**PROVIDED RECORDS**
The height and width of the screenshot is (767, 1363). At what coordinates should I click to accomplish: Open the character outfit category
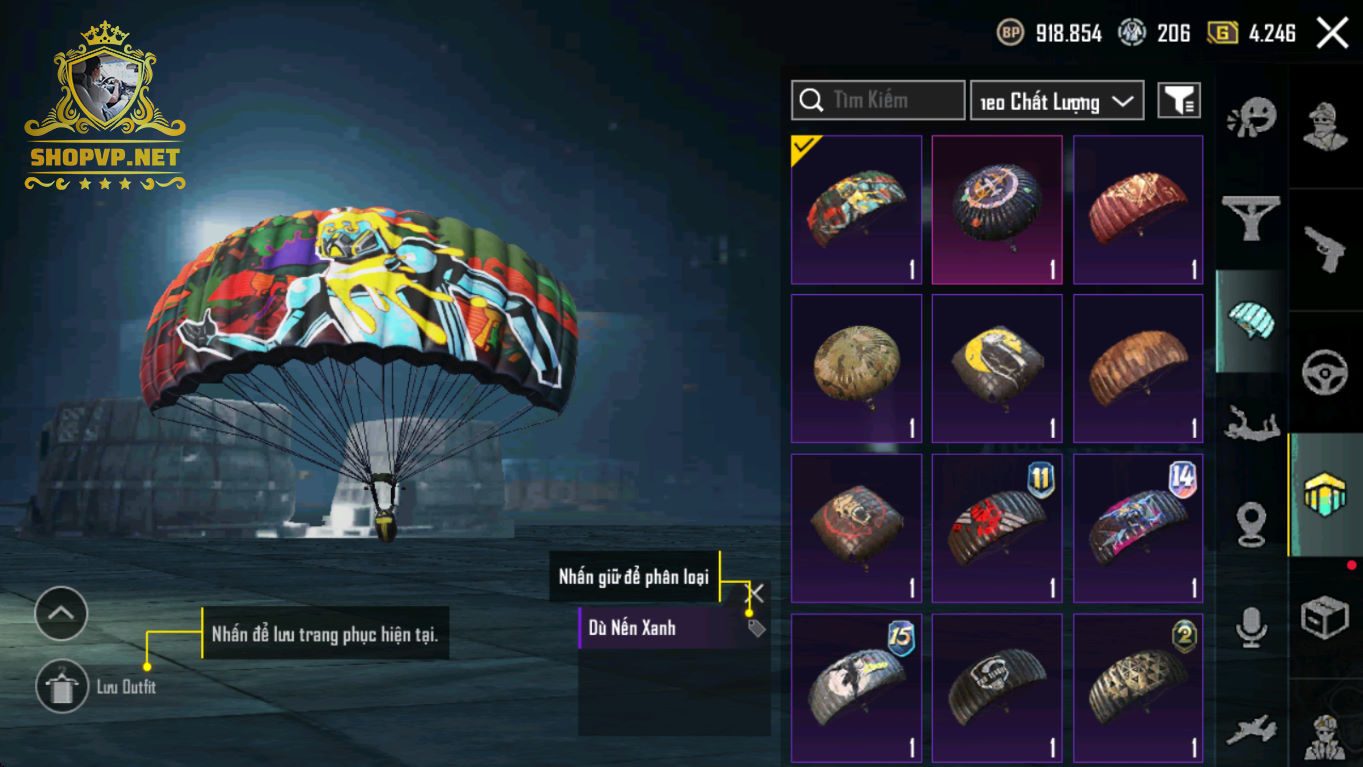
---
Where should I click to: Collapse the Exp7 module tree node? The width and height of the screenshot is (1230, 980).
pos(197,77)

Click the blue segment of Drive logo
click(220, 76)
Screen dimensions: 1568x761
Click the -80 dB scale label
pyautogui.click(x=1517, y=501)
* * *
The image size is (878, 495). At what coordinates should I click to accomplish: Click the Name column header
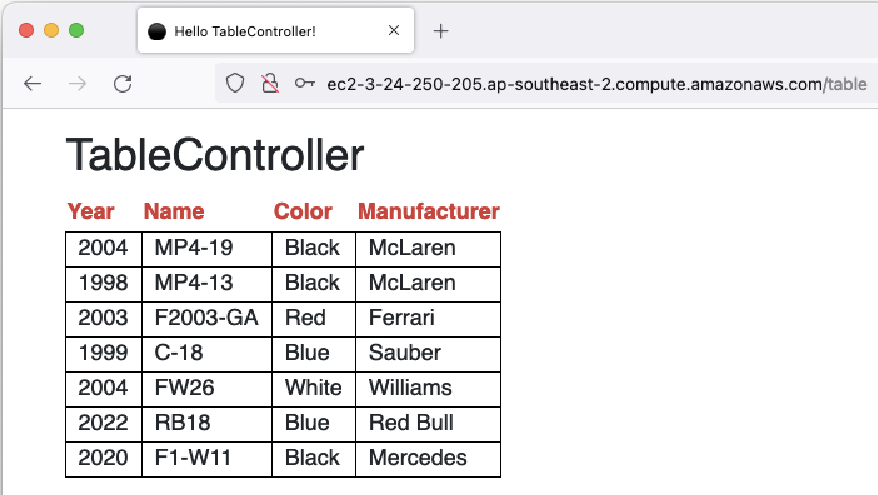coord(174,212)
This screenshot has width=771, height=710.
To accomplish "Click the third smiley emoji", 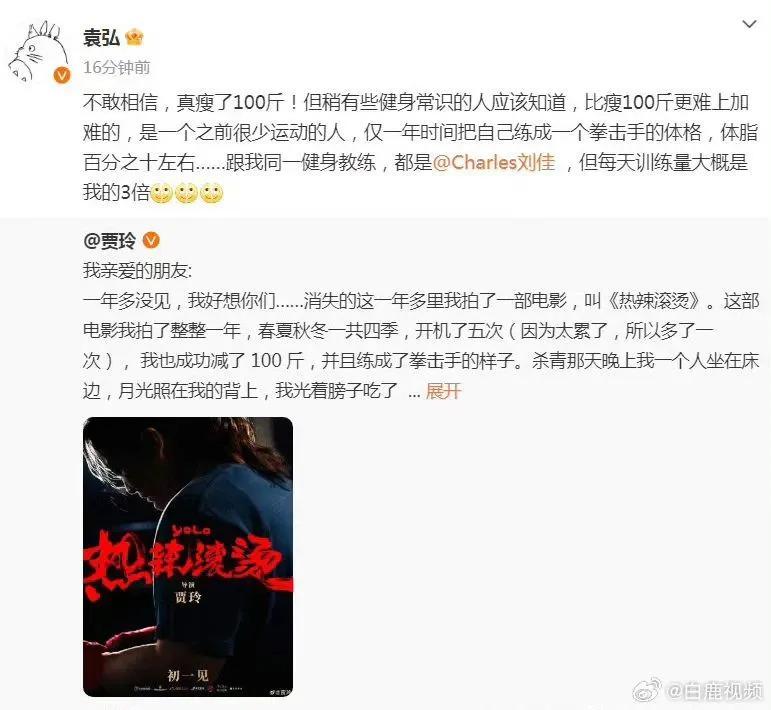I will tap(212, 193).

**TASK DETAILS**
Shift every click coordinate in the answers by adding 115 to it, and write out all lines from the line with "Click the blue segment of Drive logo" to the line with "pyautogui.click(x=1517, y=501)", both included, keeping every other line as it is.

**RESULT BELOW**
Click the blue segment of Drive logo
click(335, 191)
Screen dimensions: 1568x761
Click the -80 dB scale label
pyautogui.click(x=1632, y=616)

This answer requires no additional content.